Florence Gautier ne revient pas sur l’information majeure que donne Myriam Perfetti : Olympe a proposé en détail un impôt sur le revenu. A se placer dans le cadre d’un pouvoir aristocratique constitutionnel comme en Angleterre elle n’a pas peur de s’en prendre à la bourgeoisie qui va refuser cet impôt pendant plus d’un siècle ! N’était-elle pas pionnière sur ce point ? Oui, je défends la révolution montagnarde… en tant que révolution bourgeoise qui avait besoin d’appuis populaires pour s’installer durablement au pouvoir. A défendre les assemblées primaires du féodalisme, Florence Gautier aurait pu aussi défendre les organisations sociales des artisans que la révolution va jeter à bas.

 Conclusion

Je reprends celle de René Merle qui parle d’Olympe au début de la Révolution en situant son combat dans le contexte de l’heure.

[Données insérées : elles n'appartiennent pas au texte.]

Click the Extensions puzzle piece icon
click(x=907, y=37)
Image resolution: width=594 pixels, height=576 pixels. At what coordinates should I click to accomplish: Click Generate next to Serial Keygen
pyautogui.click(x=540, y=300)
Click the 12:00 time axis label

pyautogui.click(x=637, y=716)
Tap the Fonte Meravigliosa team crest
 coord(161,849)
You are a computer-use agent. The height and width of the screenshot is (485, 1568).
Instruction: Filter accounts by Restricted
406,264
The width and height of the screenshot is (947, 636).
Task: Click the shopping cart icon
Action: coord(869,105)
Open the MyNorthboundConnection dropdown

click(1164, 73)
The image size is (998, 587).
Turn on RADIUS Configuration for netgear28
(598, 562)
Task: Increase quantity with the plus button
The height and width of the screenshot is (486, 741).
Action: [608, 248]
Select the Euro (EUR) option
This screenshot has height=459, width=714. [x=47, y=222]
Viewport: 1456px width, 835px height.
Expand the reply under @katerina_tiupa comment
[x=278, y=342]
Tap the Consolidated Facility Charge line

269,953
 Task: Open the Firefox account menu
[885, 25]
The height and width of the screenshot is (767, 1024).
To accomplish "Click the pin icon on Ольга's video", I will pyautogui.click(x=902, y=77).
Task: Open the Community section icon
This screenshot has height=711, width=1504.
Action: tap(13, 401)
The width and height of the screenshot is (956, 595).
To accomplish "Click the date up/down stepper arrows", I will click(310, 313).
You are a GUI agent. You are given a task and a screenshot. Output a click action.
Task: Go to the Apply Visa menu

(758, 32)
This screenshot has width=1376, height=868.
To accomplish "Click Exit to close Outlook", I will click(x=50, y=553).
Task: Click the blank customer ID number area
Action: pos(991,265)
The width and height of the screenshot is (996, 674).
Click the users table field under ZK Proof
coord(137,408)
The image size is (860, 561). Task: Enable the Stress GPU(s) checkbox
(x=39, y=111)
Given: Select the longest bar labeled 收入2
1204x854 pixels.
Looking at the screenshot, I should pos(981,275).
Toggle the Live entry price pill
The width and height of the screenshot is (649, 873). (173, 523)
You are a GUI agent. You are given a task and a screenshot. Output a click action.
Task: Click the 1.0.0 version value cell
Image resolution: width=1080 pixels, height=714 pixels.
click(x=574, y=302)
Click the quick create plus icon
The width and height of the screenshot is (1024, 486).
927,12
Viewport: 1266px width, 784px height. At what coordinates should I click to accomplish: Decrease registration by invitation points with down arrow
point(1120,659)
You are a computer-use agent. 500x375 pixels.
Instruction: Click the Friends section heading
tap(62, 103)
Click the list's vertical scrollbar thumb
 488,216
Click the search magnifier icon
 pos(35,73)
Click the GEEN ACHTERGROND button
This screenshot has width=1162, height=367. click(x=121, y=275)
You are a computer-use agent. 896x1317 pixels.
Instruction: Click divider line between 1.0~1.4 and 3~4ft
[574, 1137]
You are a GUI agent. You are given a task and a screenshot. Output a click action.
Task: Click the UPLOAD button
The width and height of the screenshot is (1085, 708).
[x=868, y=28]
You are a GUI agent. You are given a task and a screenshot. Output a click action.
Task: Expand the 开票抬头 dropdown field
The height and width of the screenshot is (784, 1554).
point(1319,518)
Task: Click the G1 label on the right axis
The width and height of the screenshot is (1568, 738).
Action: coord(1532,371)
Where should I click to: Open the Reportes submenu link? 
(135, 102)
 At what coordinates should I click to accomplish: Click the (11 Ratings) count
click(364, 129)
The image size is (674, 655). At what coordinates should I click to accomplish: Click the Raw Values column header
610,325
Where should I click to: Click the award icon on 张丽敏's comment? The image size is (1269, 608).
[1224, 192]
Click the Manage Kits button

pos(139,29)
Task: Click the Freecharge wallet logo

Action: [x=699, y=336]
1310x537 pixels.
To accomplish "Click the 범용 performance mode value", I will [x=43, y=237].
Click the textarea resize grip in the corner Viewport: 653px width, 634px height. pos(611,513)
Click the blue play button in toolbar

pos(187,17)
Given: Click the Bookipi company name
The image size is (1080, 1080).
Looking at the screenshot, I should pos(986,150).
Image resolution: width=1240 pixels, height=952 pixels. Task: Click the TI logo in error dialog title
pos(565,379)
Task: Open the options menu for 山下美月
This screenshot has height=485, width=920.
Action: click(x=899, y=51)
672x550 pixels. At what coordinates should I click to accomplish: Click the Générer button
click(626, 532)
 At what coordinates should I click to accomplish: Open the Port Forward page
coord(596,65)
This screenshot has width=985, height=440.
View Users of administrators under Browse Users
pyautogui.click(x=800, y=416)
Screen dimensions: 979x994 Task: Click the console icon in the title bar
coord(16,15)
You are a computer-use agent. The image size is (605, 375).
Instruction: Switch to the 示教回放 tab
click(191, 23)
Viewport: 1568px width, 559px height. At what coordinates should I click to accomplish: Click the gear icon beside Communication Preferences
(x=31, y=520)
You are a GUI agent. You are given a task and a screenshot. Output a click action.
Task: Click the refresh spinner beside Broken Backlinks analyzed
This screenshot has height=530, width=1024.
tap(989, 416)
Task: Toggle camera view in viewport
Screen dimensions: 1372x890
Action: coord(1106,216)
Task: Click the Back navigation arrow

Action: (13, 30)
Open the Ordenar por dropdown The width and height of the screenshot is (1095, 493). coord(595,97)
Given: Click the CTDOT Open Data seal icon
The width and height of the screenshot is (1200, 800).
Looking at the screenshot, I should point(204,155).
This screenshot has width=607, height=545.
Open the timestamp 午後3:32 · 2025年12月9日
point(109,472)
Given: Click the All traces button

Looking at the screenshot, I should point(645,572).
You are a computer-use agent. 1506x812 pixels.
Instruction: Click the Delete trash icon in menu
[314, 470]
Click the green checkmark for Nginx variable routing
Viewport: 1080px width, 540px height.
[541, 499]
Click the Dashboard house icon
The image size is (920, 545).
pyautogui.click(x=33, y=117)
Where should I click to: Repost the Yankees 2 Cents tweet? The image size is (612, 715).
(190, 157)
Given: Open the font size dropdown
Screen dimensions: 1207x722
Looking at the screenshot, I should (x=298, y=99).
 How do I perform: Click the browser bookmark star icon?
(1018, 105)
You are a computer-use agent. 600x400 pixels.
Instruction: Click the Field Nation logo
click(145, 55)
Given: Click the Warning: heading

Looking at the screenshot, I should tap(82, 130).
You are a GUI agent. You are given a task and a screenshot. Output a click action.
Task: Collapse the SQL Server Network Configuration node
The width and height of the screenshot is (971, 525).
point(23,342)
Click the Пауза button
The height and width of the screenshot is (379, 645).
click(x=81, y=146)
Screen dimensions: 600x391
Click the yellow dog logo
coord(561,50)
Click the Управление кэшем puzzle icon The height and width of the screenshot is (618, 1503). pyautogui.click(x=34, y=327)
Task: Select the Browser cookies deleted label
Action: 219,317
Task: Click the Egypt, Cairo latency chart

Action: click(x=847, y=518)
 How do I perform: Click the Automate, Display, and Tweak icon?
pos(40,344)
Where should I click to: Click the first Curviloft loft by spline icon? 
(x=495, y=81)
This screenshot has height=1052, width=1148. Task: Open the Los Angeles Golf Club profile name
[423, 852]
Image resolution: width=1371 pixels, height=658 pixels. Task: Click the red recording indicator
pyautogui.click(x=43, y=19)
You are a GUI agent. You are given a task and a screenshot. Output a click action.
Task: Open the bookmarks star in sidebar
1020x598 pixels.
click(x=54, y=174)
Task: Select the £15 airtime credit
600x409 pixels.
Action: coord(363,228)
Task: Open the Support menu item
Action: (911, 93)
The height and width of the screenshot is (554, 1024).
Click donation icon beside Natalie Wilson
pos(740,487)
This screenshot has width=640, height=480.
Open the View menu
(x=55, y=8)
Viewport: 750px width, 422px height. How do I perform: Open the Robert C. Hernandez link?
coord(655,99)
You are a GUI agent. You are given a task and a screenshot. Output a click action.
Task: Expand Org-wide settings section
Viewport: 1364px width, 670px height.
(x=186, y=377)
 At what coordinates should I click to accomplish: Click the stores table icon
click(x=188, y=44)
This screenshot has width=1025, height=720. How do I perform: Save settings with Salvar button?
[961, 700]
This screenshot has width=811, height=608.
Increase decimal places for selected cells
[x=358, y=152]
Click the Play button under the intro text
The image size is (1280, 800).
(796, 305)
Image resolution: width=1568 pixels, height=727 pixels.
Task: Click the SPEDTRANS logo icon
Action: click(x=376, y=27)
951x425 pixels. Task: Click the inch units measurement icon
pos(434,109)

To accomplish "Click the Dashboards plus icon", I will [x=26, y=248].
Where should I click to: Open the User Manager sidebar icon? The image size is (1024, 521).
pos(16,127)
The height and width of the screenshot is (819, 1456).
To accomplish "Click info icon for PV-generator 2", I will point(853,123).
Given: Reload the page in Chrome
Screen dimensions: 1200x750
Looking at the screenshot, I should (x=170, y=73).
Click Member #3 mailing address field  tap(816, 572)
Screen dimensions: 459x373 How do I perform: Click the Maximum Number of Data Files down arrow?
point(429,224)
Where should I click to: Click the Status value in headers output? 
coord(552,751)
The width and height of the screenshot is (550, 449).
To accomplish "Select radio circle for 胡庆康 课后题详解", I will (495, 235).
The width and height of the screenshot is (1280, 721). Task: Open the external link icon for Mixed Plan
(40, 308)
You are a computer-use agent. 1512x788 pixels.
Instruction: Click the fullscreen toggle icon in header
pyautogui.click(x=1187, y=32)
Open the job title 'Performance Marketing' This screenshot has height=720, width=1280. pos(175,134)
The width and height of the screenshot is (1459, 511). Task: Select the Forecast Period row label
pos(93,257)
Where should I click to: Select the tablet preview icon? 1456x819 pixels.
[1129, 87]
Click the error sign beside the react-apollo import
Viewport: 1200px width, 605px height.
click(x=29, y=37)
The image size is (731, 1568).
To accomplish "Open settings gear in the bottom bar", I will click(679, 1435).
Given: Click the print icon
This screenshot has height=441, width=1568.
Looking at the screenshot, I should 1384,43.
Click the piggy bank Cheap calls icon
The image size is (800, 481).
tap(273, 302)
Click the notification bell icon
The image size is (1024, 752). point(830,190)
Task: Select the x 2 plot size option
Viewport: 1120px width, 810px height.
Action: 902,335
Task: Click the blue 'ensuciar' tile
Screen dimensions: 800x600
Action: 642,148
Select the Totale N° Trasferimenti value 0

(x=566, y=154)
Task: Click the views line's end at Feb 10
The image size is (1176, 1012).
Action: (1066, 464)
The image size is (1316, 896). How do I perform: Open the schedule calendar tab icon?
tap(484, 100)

« Mais dans l’intervalle, Olympe de Gouge s’est fait remarquer, par une nouvelle intervention. À la mi-décembre 1788, les Remarques patriotiques par la Citoyenne auteur de la Lettre au peuple, témoignent d’un approfondissement et d'un infléchissement de sa réflexion, sous la pression de la crise économique qui frappe cruellement le petit peuple parisien, alors que les riches et la Cour vivent dans le luxe. Sans renier les propositions de la première publication, la brochure réclame un impôt, obligatoire celui-ci, sur ces signes extérieurs de richesse, et la mise en œuvre d’un vaste et novateur programme semi-étatique de solidarité sociale en faveur des plus démunis et des chômeurs. On comprend que pareilles mesures aient pu être rejetées, non seulement par les privilégiés, mais par les représentants bourgeois d’un Tiers sèchement focalisés sur la réforme administrative, et peu enclins à se pencher sur la réalité de la vie populaire. D’ailleurs le même journal de Fontenai attendra février 1789 pour présenter cette nouvelle publication. Alors que, dans la préparation des États Généraux, la tension monte entre le Tiers et les ordres privilégiés, Olympe prend le parti du Tiers, ce Tiers dont Sieyès va bientôt écrire qu’il coïncide à lui seul avec la Nation, dont les privilégiés ne sont qu’inutiles profiteurs. Mais Olympe n’en préconise pas moins l’entente entre les Ordres et non l’affrontement. Les premiers signes avant-coureurs de la révolte sociale lui font deviner combien serait tragique un affrontement civil. Elle en adjure d’autant les privilégiés de céder à la raison et à l’instinct de conservation, s’ils n’ont pas le cœur de céder à l’humanité. Tous propos qui prennent une résonance singulière dans la France de 2009. Et le texte se clôt sur un étrange récit de fiction onirique, présentant un Paris rousseauiste de la Vertu, où la régénération des mœurs est la clé de l’entente sociale et le garant du bonheur populaire. »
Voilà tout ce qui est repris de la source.